Coming to an issue most women are sensitive about, my weight. No, I am not revealing how much it is. Just that if and when you or anyone else for that matter looks at me for the first time and later is asked for an opinion regarding my build, the common response is "medium". Not "big", not "fat", not "skinny", not "thin" and most definitely not as a part of sign language using both hands, but "normal". It maybe a politically incorrect way of classifying people, but hey, what are you gonna do about it.

- "Talents": Note the use of double quotation marks. I can sing, but I am no nightingale(cuckoo, yes). I can carry a tune, I can sing along when music is being played and I can probably do better than most people in karaoke bars. But don't expect my notes to shatter glass(for either reason). High notes make me go squeaky and low notes make me sound like Amitabh Bachhan(not a good thing).

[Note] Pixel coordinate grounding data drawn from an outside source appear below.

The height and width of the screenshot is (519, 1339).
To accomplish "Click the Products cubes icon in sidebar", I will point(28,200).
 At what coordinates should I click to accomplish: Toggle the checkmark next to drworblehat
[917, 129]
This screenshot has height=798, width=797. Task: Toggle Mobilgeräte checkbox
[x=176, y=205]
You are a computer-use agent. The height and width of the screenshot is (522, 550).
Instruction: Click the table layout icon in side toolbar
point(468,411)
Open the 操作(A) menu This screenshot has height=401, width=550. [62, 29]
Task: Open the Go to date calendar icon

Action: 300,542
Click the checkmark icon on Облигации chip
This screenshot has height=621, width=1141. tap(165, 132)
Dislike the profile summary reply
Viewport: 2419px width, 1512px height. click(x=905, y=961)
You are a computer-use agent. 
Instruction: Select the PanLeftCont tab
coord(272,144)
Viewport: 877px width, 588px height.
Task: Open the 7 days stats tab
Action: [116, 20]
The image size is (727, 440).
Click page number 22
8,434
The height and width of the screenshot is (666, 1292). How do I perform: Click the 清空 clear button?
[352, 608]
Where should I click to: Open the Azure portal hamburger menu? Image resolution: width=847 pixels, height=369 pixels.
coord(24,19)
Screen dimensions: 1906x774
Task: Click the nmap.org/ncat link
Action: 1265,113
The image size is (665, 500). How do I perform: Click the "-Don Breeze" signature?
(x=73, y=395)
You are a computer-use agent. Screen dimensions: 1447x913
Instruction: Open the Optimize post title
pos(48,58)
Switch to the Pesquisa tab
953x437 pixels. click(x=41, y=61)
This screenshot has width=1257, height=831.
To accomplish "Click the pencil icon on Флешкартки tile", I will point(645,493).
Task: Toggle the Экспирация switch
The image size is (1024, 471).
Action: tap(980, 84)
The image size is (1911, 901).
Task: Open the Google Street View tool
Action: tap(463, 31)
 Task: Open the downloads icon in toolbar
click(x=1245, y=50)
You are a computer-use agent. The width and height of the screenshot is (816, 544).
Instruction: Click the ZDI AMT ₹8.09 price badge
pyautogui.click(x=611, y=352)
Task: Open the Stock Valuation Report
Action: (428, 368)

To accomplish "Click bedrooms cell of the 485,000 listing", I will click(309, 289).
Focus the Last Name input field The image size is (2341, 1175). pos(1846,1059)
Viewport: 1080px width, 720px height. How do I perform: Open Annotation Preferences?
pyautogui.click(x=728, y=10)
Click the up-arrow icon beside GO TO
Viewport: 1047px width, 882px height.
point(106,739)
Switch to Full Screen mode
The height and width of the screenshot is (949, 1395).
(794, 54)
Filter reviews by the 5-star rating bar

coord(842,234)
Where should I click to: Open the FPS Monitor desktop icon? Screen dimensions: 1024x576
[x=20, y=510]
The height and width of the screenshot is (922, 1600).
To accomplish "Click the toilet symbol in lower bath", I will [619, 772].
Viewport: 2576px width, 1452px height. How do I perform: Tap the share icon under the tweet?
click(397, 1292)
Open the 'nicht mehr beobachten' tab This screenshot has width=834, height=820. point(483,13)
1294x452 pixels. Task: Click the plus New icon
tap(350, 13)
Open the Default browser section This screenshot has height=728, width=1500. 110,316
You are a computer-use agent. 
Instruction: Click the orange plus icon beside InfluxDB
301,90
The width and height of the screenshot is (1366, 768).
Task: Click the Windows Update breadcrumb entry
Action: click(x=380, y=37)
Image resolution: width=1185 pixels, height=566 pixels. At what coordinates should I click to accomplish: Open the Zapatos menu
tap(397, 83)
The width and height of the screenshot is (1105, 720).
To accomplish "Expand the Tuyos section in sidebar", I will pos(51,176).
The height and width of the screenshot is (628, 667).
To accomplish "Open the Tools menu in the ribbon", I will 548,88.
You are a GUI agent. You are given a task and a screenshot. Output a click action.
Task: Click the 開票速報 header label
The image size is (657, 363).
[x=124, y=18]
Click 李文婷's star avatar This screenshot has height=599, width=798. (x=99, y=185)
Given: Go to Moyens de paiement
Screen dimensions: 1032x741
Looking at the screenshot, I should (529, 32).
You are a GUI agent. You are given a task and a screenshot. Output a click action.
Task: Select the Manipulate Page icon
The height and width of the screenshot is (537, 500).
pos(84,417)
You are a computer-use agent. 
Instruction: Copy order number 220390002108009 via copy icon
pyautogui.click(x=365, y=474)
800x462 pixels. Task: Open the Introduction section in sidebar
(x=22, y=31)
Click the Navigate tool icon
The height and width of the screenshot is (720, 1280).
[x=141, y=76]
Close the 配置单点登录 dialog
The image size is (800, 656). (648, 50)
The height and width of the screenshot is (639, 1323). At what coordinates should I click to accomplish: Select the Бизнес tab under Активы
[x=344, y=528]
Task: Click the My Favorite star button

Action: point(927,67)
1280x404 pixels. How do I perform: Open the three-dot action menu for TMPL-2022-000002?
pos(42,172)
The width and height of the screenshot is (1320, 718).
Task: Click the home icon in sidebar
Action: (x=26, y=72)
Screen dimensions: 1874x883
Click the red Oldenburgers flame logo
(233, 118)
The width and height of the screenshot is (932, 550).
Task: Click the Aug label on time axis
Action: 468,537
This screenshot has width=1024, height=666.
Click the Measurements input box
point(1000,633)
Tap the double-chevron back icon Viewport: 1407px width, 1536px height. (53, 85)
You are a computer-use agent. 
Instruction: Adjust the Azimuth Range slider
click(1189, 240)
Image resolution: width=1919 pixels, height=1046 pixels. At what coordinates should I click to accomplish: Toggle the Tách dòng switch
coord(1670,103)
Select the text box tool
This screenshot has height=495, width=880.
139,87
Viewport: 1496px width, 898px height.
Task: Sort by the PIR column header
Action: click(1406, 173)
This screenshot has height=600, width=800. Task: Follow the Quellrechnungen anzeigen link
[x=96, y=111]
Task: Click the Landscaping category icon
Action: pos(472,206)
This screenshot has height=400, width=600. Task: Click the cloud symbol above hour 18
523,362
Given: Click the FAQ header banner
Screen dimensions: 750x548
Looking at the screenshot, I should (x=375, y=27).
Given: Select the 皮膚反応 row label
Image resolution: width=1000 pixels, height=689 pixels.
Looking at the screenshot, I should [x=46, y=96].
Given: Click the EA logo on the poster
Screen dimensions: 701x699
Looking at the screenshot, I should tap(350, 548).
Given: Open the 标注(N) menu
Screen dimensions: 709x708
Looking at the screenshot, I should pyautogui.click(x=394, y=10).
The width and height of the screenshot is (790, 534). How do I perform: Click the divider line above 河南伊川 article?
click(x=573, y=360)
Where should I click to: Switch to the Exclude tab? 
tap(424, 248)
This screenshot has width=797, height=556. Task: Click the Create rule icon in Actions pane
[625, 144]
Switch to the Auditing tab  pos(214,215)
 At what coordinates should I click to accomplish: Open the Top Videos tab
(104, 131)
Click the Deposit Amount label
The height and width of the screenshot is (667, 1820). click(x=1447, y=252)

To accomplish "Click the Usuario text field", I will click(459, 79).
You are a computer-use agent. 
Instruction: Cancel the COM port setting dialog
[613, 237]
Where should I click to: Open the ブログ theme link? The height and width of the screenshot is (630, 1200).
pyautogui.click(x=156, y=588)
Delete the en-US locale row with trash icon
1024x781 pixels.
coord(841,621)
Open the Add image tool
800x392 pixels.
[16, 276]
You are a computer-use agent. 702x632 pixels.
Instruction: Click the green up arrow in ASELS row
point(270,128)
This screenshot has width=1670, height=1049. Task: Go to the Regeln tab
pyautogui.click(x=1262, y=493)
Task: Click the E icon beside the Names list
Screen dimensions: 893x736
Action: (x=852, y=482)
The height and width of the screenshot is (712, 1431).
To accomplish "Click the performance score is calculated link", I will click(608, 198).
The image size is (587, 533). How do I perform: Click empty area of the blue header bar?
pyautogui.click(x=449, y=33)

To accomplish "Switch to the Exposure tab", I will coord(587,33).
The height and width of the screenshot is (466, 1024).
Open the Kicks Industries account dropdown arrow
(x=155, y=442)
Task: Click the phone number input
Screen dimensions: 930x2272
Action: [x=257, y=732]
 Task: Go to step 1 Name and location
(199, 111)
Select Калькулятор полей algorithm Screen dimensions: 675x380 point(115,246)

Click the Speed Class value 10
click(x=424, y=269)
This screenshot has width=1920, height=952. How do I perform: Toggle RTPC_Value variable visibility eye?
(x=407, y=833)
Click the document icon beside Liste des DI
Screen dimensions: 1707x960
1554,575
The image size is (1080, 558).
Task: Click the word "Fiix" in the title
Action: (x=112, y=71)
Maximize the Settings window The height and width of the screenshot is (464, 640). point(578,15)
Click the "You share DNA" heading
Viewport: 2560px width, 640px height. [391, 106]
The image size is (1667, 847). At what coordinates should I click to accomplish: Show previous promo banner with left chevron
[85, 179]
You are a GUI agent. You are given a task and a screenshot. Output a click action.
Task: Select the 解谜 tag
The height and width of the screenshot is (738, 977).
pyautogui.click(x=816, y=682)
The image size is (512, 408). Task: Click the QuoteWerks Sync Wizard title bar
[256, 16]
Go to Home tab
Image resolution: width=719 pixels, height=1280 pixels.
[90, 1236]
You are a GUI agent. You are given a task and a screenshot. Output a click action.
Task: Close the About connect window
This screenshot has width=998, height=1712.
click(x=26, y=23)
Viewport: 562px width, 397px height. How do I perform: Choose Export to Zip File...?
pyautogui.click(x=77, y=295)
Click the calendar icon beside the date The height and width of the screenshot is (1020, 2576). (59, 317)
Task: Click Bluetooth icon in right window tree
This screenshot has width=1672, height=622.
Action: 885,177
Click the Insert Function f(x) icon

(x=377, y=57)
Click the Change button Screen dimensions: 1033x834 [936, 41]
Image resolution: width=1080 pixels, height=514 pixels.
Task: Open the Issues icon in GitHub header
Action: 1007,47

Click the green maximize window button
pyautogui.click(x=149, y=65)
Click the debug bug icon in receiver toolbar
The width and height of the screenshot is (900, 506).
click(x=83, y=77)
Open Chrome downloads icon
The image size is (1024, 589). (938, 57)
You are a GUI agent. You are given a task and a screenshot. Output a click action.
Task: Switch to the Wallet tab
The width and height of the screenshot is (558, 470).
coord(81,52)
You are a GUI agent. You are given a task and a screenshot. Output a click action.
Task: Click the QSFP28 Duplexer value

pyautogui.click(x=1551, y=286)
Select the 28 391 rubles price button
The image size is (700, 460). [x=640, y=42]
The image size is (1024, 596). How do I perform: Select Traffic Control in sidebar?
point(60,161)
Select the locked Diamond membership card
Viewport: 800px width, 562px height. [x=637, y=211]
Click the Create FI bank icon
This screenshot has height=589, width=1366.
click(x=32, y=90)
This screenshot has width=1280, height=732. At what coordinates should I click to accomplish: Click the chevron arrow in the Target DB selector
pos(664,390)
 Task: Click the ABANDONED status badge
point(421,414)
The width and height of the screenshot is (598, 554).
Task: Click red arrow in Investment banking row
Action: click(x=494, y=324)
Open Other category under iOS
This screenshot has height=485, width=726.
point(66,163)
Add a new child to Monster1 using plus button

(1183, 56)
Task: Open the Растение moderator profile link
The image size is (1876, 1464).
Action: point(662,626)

I can dance, but I am no happy(gay?) feet. I have taken part in most of the dance performances held in school and few during college but I am sure no one in the audience has ever pointed at me and remarked how exceptional my talent is(or asked for my autograph, for that matter). Maybe if I were to have continued my bharatnatyam classes, things would have been different. But don't blame me, blame my young teacher who went to pursue her higher studies in Goa.

- Employment: All the talk till now was more to do with my past. Now this, my dear readers, is about my present. I am currently employed by a company that took 128 other from my batch in engineering, from my college alone. The company that recruited and trained at least one thousand others during the same period as me, and this is just the statistics for one particular training location. The company that has at least >insert really high figure here< others with the same designation as me - software engineer. The company where I am not an identity, but a number.

Average Jane? Yes Sir, that's me!

PS: My self esteem and ego are arch enemies, they are constantly in battle.